Hackers Are Using AI Vibe Coding To Build Custom Malware

“Vibe coding”, the practice of building software by chatting with an AI rather than writing code by hand, has become a buzzword in the startup world over the past year. Now, cybersecurity researchers say criminals are doing exactly the same thing to build malware.

In a new report, cybersecurity firm Huntress details a real-world break-in, spotted in early June, in which an attacker used a custom, AI-generated script to snoop through a company’s entire internal network. The firm says it’s one of the clearest examples yet of a hacker leaning on an AI assistant to write attack tools on the fly, rather than buying or building traditional hacking software.

 

What Actually Happened

 

The attacker got into a company’s systems using stolen login details, then ran a script that quietly catalogued staff accounts, computers and internal network structure. Half an hour later, they used a legitimate cloud storage tool, the kind businesses use every day, to start pulling data out, before running a second scanning tool to check for anything they’d missed.

None of that is new. What is new, according to Huntress, is that the reconnaissance script itself had clearly never existed before and was likely never used before, either: the tell-tale sign of something generated through back-and-forth prompting with an AI chatbot rather than downloaded off the shelf.

 

The Giveaways

 

Researchers pointed to a handful of AI “tells” left in the code: a title reading like a note to fix bugs (“100% Working… FULLY FIXED”), a placeholder example name the attacker never bothered to update, an overly elaborate method for finding the target’s main server and perhaps the strangest touch, a beautifully formatted, colour-coded report summarising everything the malware had stolen.

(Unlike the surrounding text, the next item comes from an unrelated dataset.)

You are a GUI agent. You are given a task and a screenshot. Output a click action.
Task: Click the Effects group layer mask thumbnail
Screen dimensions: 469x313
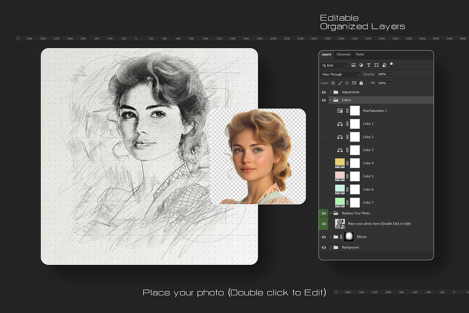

Researchers suspect the AI added that last flourish unprompted, simply because that’s the kind of “helpful” output it’s trained to produce.

Why This Should Be On Founders’ Radar

 

For growing businesses, the practical risk isn’t that AI is enabling some new, exotic form of hacking. The attack itself followed a familiar pattern of stolen credentials, network snooping and data theft. The risk is that AI is lowering the skill and effort required to pull it off, putting more capable attack tooling into the hands of less experienced criminals, faster than before.

It also has implications for how cybersecurity products work. Traditional antivirus and detection tools often rely on recognising known malicious files, but a script freshly generated by an AI chatbot won’t match anything seen before, since it’s effectively one-of-a-kind. Huntress argues that security tools and IT teams need to focus on spotting suspicious behaviour on a network, rather than only trying to match known bad code, as this kind of AI-assisted attack becomes more common.

The takeaway for UK businesses and startups: as generative AI tools become part of everyday workflows for legitimate developers, expect the same tools to keep showing up on the other side of the fence too, and make sure your security provider is looking for behaviour, not just known threats.